3. Taking Tenants At Their Word
There is no shortage of horror stories that I can tell you about what happens when you decide to take a potential tenant at their word as an applicant for your rental unit. No matter how an applicant appears, you need to again complete your due diligence and put each applicant through a thorough screening process. This means running a proper criminal and financial background check, credit check, and reference check. You should also seriously consider including an employment verification and income verification to protect yourself from potential scammers that know how to use legal loopholes against you to avoid paying rent.
4. Cheaping Out On Repairs
Although it can be very tempting to take shortcuts on repairs, it will seriously cost you in the long run. Remember, your investment portfolio is your business and it needs to be run like a business and treated with care and respect. The more shortcuts you try to take in the repairs and maintenance of your investment properties, the more those repairs will end up costing you in the long run. Not to mention, should you wind up getting sued by your tenants for your failure to comply with building codes you will really regret your decision to take the cheap or easy route.
5. Forgetting To Save, Save, Save
I cannot stress enough to you the importance of maintaining and growing your savings from your rental revenue. The real estate investors that treat their rental revenue as pure cash in their pocket that they can spend how they wish are those that wake up one day in a world of financial trouble. You need to have a thorough and sensible plan to put as much of your rental revenue aside as possible each month or each year in order to protect yourself from future financial struggles, as well as, prepare yourself to take advantage of future financial opportunities.

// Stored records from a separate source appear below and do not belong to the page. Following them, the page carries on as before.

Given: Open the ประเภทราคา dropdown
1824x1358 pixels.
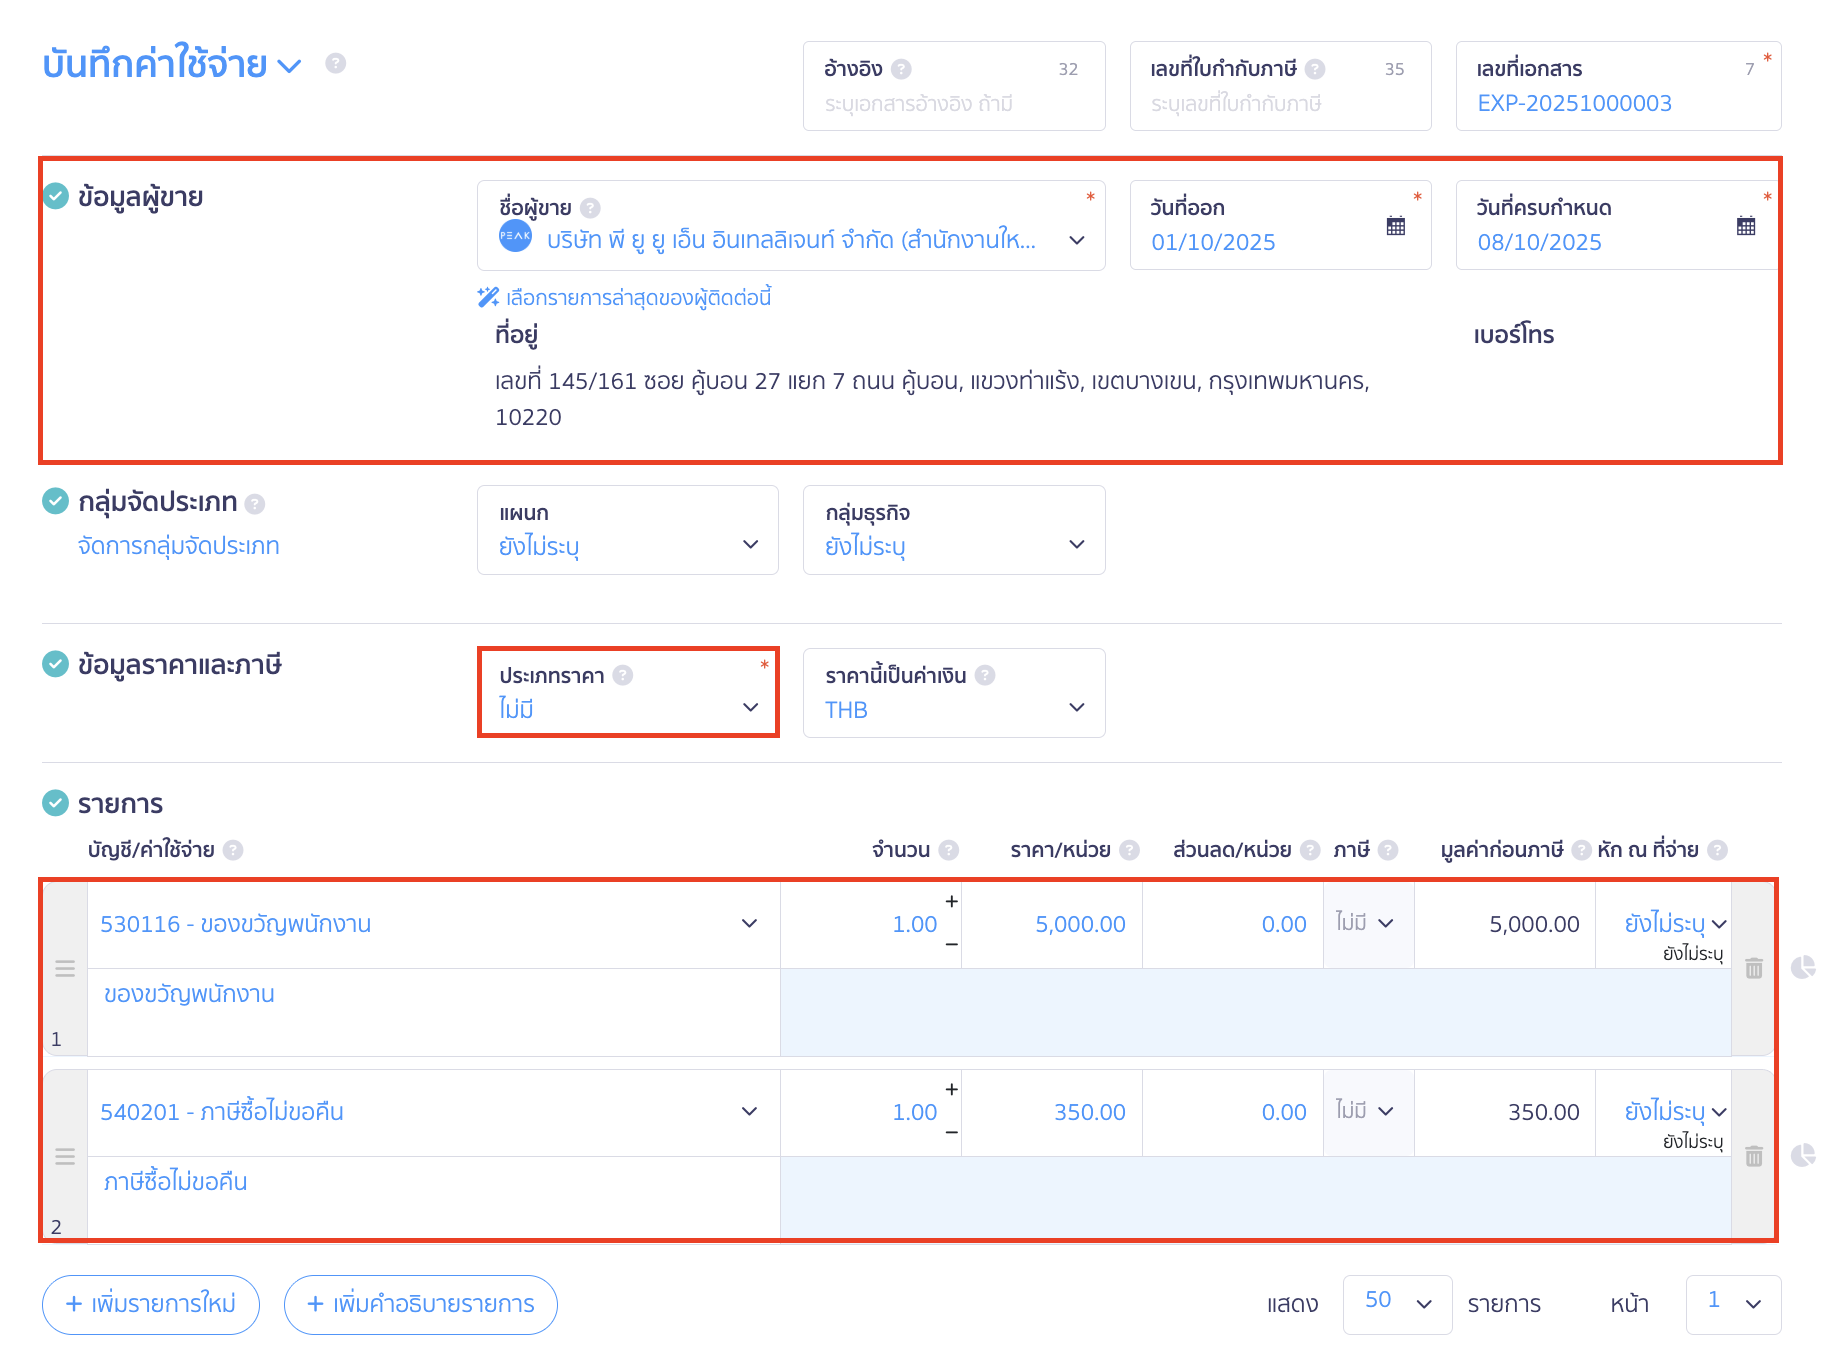Looking at the screenshot, I should pyautogui.click(x=628, y=693).
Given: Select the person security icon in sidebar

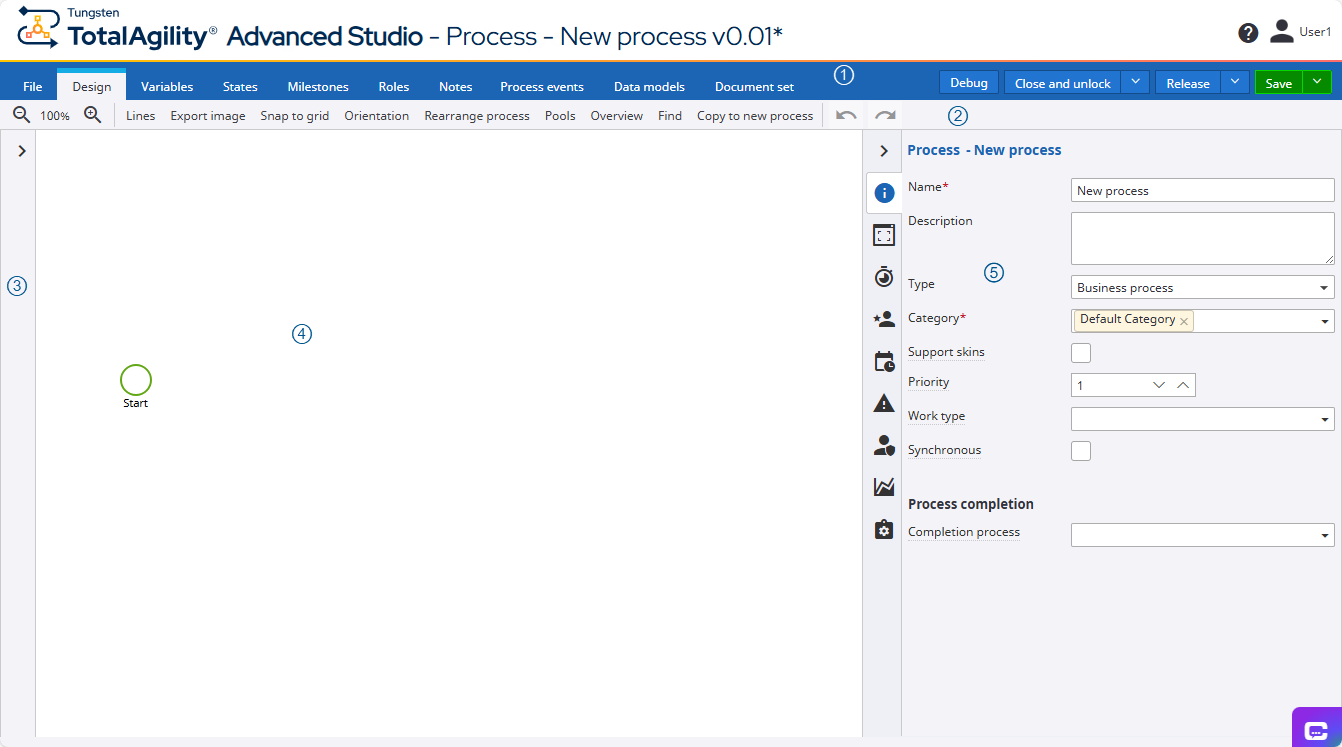Looking at the screenshot, I should click(884, 445).
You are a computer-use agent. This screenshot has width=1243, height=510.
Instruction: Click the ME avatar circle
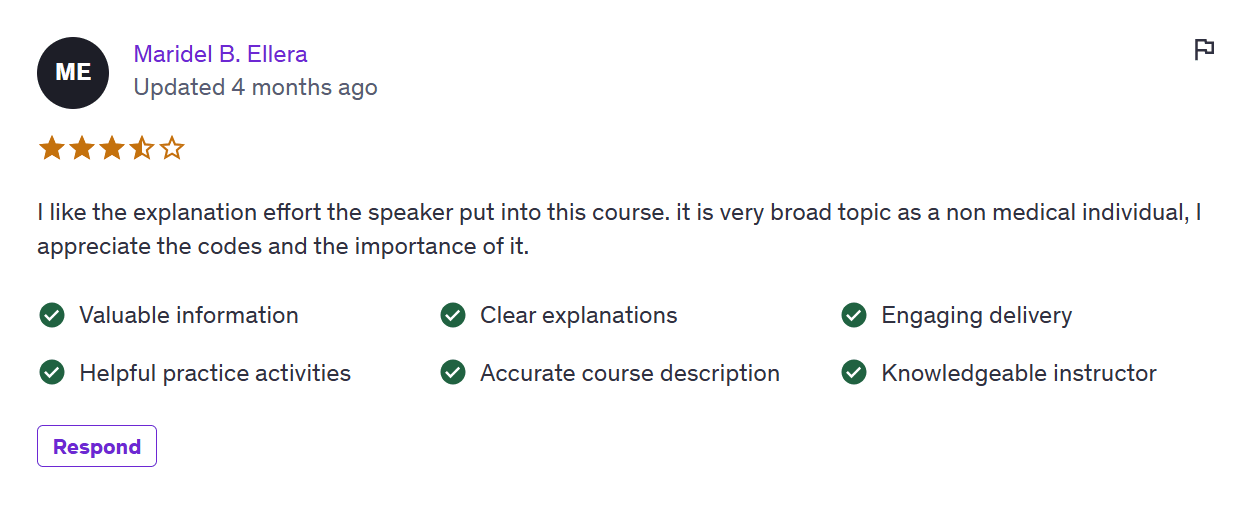73,73
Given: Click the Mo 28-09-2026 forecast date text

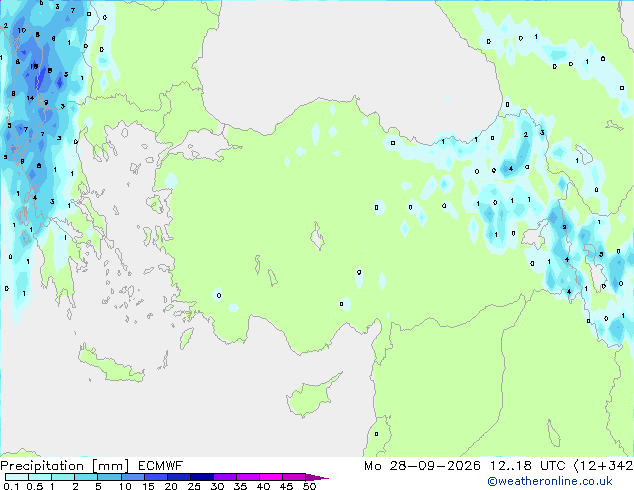Looking at the screenshot, I should (422, 466).
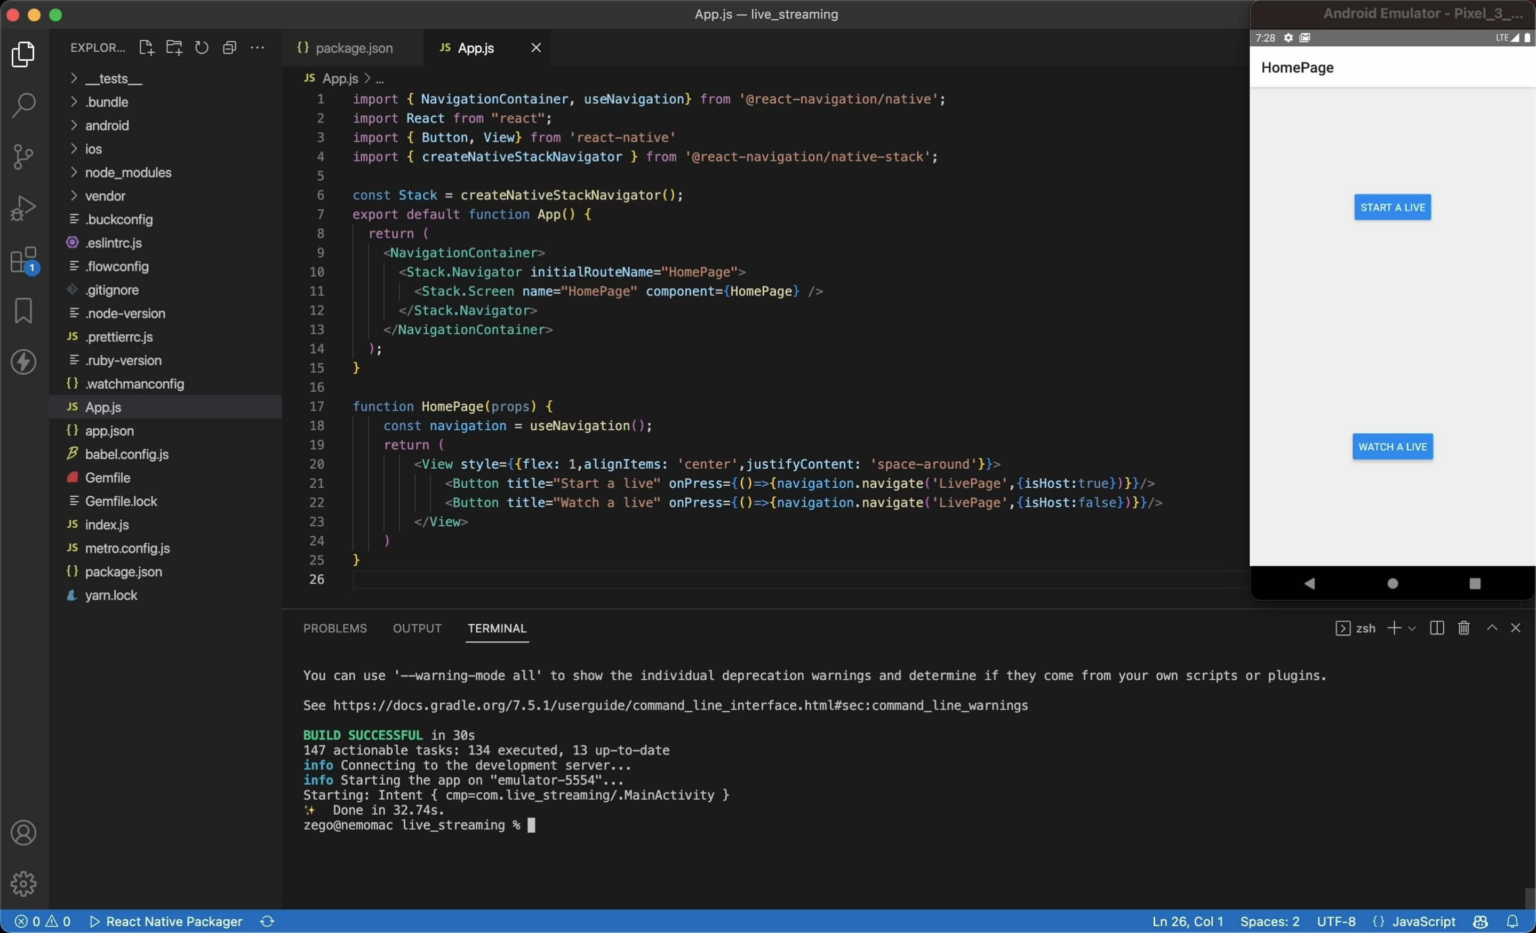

6. Ignoring The Sacramento Laws & Codes
Whether you choose to ignore the local building codes and laws around a landlord and tenant relationship or you are simply ignorant to them, you will more than likely wind up paying for your failure to comply. You also should not assume that the local codes and laws that were in place when you purchased the property haven’t or will not change, because I assure you they do. It is your job as a landlord to stay up to date on all of this and ensure your units are in full compliance at all times. Failure to do so can result in devastating fines, lawsuits, and various legal troubles.